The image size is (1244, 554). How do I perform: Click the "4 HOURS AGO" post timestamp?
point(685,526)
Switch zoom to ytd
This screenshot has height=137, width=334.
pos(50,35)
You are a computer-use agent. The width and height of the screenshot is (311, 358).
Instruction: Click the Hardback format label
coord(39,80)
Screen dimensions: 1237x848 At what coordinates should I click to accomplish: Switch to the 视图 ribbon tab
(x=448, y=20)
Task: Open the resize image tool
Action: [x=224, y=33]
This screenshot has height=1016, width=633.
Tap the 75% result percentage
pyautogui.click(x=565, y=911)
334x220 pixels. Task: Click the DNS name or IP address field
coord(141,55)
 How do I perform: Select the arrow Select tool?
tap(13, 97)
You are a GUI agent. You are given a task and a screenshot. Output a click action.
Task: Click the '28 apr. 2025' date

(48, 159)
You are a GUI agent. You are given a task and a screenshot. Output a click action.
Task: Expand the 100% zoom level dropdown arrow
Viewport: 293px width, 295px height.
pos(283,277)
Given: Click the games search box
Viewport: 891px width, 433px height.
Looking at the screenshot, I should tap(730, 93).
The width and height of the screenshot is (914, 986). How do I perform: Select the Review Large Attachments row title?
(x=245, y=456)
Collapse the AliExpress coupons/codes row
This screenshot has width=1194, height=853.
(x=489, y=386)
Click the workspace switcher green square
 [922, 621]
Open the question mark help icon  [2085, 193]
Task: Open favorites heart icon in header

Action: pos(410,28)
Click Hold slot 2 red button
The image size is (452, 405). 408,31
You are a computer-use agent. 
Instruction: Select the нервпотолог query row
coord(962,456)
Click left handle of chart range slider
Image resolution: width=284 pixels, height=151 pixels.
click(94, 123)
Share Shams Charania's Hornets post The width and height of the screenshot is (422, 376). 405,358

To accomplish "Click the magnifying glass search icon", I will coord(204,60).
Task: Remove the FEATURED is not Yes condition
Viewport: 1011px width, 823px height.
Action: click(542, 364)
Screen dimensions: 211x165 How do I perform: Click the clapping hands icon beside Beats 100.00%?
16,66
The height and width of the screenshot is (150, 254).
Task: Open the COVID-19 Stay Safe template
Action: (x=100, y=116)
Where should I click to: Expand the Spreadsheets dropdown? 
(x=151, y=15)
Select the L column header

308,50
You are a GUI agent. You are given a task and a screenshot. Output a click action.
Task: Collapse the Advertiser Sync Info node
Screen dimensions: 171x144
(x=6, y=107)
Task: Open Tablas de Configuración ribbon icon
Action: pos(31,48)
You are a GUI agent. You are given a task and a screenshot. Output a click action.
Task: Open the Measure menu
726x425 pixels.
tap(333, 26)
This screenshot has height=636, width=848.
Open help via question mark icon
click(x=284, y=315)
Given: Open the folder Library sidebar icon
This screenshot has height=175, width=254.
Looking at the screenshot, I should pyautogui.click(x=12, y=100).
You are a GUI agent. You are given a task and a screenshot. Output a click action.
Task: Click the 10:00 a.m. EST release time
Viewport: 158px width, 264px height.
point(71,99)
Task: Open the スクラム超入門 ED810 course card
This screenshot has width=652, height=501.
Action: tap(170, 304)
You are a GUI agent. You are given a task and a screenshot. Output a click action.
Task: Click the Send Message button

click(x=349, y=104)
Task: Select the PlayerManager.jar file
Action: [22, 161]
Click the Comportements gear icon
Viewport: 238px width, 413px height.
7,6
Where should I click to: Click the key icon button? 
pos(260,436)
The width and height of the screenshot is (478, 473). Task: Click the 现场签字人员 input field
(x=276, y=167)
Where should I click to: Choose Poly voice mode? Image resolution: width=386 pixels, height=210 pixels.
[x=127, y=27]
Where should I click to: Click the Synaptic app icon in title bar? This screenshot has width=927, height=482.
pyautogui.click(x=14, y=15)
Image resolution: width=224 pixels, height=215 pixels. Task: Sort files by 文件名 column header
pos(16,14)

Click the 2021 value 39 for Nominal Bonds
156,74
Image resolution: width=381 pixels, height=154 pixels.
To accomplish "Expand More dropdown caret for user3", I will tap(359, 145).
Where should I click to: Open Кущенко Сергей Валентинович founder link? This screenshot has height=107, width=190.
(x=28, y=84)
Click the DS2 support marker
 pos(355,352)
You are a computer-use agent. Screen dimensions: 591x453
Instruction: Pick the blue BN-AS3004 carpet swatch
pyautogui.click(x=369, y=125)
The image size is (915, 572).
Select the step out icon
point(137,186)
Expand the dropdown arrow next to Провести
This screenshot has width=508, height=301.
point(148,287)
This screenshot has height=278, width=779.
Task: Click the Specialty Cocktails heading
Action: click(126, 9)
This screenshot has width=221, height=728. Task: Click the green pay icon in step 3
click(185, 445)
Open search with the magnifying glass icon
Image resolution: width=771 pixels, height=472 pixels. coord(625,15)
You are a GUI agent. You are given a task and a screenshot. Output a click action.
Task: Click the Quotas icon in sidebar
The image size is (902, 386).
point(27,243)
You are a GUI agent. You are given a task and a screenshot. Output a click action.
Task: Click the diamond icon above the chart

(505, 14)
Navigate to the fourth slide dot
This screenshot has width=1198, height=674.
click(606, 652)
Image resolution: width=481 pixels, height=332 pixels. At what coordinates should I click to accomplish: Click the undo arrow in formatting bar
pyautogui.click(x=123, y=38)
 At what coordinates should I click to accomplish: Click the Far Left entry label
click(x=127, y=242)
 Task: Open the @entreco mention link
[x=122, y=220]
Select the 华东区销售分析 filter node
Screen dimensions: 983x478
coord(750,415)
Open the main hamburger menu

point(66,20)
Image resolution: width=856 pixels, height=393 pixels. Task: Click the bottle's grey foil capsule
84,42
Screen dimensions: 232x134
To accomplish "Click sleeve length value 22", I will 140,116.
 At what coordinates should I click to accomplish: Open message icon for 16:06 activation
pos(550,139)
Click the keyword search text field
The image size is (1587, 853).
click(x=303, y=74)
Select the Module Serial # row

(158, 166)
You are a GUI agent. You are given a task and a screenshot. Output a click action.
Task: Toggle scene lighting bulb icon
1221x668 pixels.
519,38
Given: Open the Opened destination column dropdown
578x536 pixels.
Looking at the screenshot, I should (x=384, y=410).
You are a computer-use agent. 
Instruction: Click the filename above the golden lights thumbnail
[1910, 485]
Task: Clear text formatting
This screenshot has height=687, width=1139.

——————————

▶ [WORK ITEM]: Copy each line of the entries exactly.

▶ [ANSWER FOR THIS EXERCISE]:
The image size is (1244, 554). How do I perform: Click the "4 HOURS AGO" post timestamp?
point(685,526)
Switch zoom to ytd
This screenshot has height=137, width=334.
pos(50,35)
You are a computer-use agent. The width and height of the screenshot is (311, 358).
Instruction: Click the Hardback format label
coord(39,80)
Screen dimensions: 1237x848 At what coordinates should I click to accomplish: Switch to the 视图 ribbon tab
(x=448, y=20)
Task: Open the resize image tool
Action: [x=224, y=33]
This screenshot has height=1016, width=633.
Tap the 75% result percentage
pyautogui.click(x=565, y=911)
334x220 pixels. Task: Click the DNS name or IP address field
coord(141,55)
 How do I perform: Select the arrow Select tool?
tap(13, 97)
You are a GUI agent. You are given a task and a screenshot. Output a click action.
Task: Click the '28 apr. 2025' date

(48, 159)
You are a GUI agent. You are given a task and a screenshot. Output a click action.
Task: Expand the 100% zoom level dropdown arrow
Viewport: 293px width, 295px height.
pos(283,277)
Given: Click the games search box
Viewport: 891px width, 433px height.
Looking at the screenshot, I should tap(730, 93).
The width and height of the screenshot is (914, 986). How do I perform: Select the Review Large Attachments row title?
(x=245, y=456)
Collapse the AliExpress coupons/codes row
This screenshot has width=1194, height=853.
(x=489, y=386)
Click the workspace switcher green square
 [922, 621]
Open the question mark help icon  [2085, 193]
Task: Open favorites heart icon in header

Action: pos(410,28)
Click Hold slot 2 red button
The image size is (452, 405). 408,31
You are a computer-use agent. 
Instruction: Select the нервпотолог query row
coord(962,456)
Click left handle of chart range slider
Image resolution: width=284 pixels, height=151 pixels.
click(94, 123)
Share Shams Charania's Hornets post The width and height of the screenshot is (422, 376). 405,358

To accomplish "Click the magnifying glass search icon", I will coord(204,60).
Task: Remove the FEATURED is not Yes condition
Viewport: 1011px width, 823px height.
Action: click(542, 364)
Screen dimensions: 211x165 How do I perform: Click the clapping hands icon beside Beats 100.00%?
16,66
The height and width of the screenshot is (150, 254).
Task: Open the COVID-19 Stay Safe template
Action: (x=100, y=116)
Where should I click to: Expand the Spreadsheets dropdown? 
(x=151, y=15)
Select the L column header

308,50
You are a GUI agent. You are given a task and a screenshot. Output a click action.
Task: Collapse the Advertiser Sync Info node
Screen dimensions: 171x144
(x=6, y=107)
Task: Open Tablas de Configuración ribbon icon
Action: pos(31,48)
You are a GUI agent. You are given a task and a screenshot. Output a click action.
Task: Open the Measure menu
726x425 pixels.
tap(333, 26)
This screenshot has height=636, width=848.
Open help via question mark icon
click(x=284, y=315)
Given: Open the folder Library sidebar icon
This screenshot has height=175, width=254.
Looking at the screenshot, I should pyautogui.click(x=12, y=100).
You are a GUI agent. You are given a task and a screenshot. Output a click action.
Task: Click the 10:00 a.m. EST release time
Viewport: 158px width, 264px height.
point(71,99)
Task: Open the スクラム超入門 ED810 course card
This screenshot has width=652, height=501.
Action: tap(170, 304)
You are a GUI agent. You are given a task and a screenshot. Output a click action.
Task: Click the Send Message button

click(x=349, y=104)
Task: Select the PlayerManager.jar file
Action: [22, 161]
Click the Comportements gear icon
Viewport: 238px width, 413px height.
7,6
Where should I click to: Click the key icon button? 
pos(260,436)
The width and height of the screenshot is (478, 473). Task: Click the 现场签字人员 input field
(x=276, y=167)
Where should I click to: Choose Poly voice mode? Image resolution: width=386 pixels, height=210 pixels.
[x=127, y=27]
Where should I click to: Click the Synaptic app icon in title bar? This screenshot has width=927, height=482.
pyautogui.click(x=14, y=15)
Image resolution: width=224 pixels, height=215 pixels. Task: Sort files by 文件名 column header
pos(16,14)

Click the 2021 value 39 for Nominal Bonds
156,74
Image resolution: width=381 pixels, height=154 pixels.
To accomplish "Expand More dropdown caret for user3", I will tap(359, 145).
Where should I click to: Open Кущенко Сергей Валентинович founder link? This screenshot has height=107, width=190.
(x=28, y=84)
Click the DS2 support marker
 pos(355,352)
You are a computer-use agent. Screen dimensions: 591x453
Instruction: Pick the blue BN-AS3004 carpet swatch
pyautogui.click(x=369, y=125)
The image size is (915, 572).
Select the step out icon
point(137,186)
Expand the dropdown arrow next to Провести
This screenshot has width=508, height=301.
point(148,287)
This screenshot has height=278, width=779.
Task: Click the Specialty Cocktails heading
Action: click(126, 9)
This screenshot has width=221, height=728. Task: Click the green pay icon in step 3
click(185, 445)
Open search with the magnifying glass icon
Image resolution: width=771 pixels, height=472 pixels. coord(625,15)
You are a GUI agent. You are given a task and a screenshot. Output a click action.
Task: Click the Quotas icon in sidebar
The image size is (902, 386).
point(27,243)
You are a GUI agent. You are given a task and a screenshot. Output a click action.
Task: Click the diamond icon above the chart

(505, 14)
Navigate to the fourth slide dot
This screenshot has width=1198, height=674.
click(606, 652)
Image resolution: width=481 pixels, height=332 pixels. At what coordinates should I click to accomplish: Click the undo arrow in formatting bar
pyautogui.click(x=123, y=38)
 At what coordinates should I click to accomplish: Click the Far Left entry label
click(x=127, y=242)
 Task: Open the @entreco mention link
[x=122, y=220]
Select the 华东区销售分析 filter node
Screen dimensions: 983x478
coord(750,415)
Open the main hamburger menu

point(66,20)
Image resolution: width=856 pixels, height=393 pixels. Task: Click the bottle's grey foil capsule
84,42
Screen dimensions: 232x134
To accomplish "Click sleeve length value 22", I will 140,116.
 At what coordinates should I click to accomplish: Open message icon for 16:06 activation
pos(550,139)
Click the keyword search text field
The image size is (1587, 853).
click(x=303, y=74)
Select the Module Serial # row

(158, 166)
You are a GUI agent. You are given a task and a screenshot. Output a click action.
Task: Toggle scene lighting bulb icon
1221x668 pixels.
519,38
Given: Open the Opened destination column dropdown
578x536 pixels.
Looking at the screenshot, I should (x=384, y=410).
You are a computer-use agent. 
Instruction: Click the filename above the golden lights thumbnail
[1910, 485]
Task: Clear text formatting
This screenshot has height=687, width=1139.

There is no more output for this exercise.